Original title: Fast Dependency-Aware Feature Selection in Very-High-Dimensional Pattern Recognition Problems
Authors: Somol, Petr ; Grim, Jiří
Document type: Research reports
Year: 2011
Language: eng
Series: Research Report, volume: 2295
Abstract: The paper addresses the problem of making dependency-aware feature selection feasible in pattern recognition problems of very high dimensionality. The idea of individually best ranking is generalized to evaluate the contextual quality of each feature in a series of randomly generated feature subsets. Each random subset is evaluated by a criterion function of arbitrary choice (permitting functions of high complexity). Eventually, the novel dependency-aware feature rank is computed, expressing the average benefit of including a feature into feature subsets. The method is efficient and generalizes well especially in very-high-dimensional problems, where traditional context-aware feature selection methods fail due to prohibitive computational complexity or to over-fitting.

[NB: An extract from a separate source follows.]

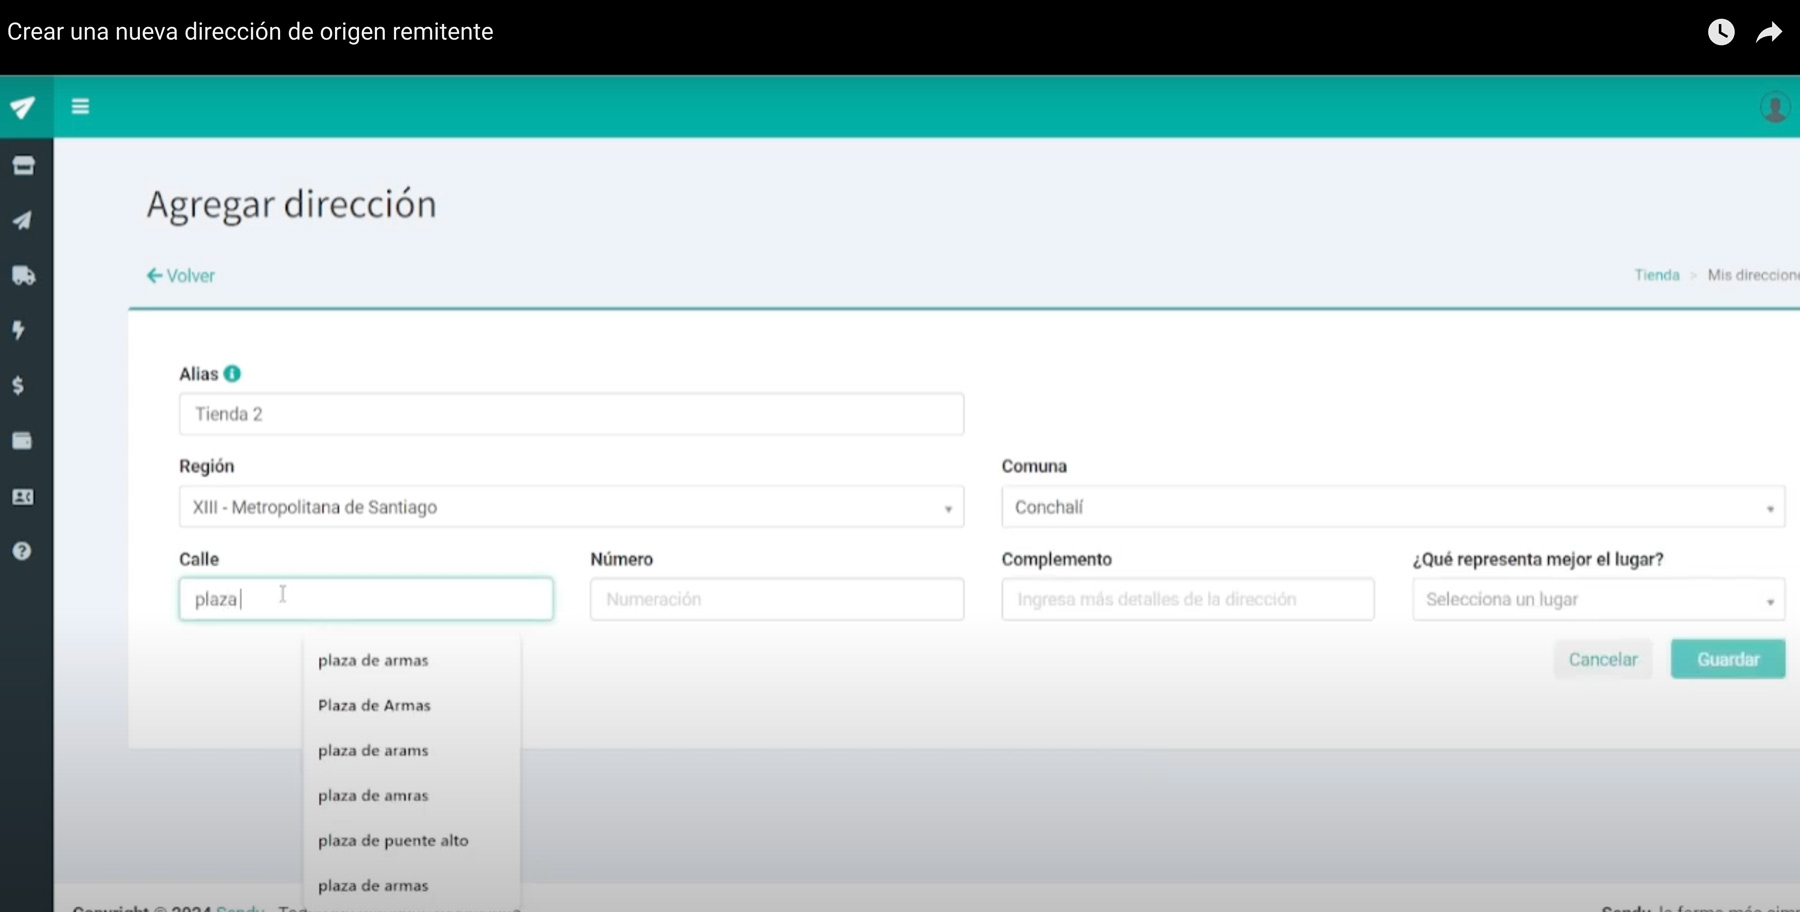This screenshot has height=912, width=1800.
Task: Focus the Número input field
Action: tap(776, 600)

The method is shown well capable of over-performing the commonly applied individual ranking which ignores important contextual information contained in data.
Keywords: classification; feature selection,; generalization; high dimensionality; machine learning; over-fitting; pattern recognition; ranking; stability
Project no.: CEZ:AV0Z10750506 (CEP), 1M0572 (CEP), 2C06019 (CEP)
Funding provider: GA MŠk, GA MŠk

Institution: Institute of Information Theory and Automation AS ČR (web)
Document availability information: Fulltext is available at external website.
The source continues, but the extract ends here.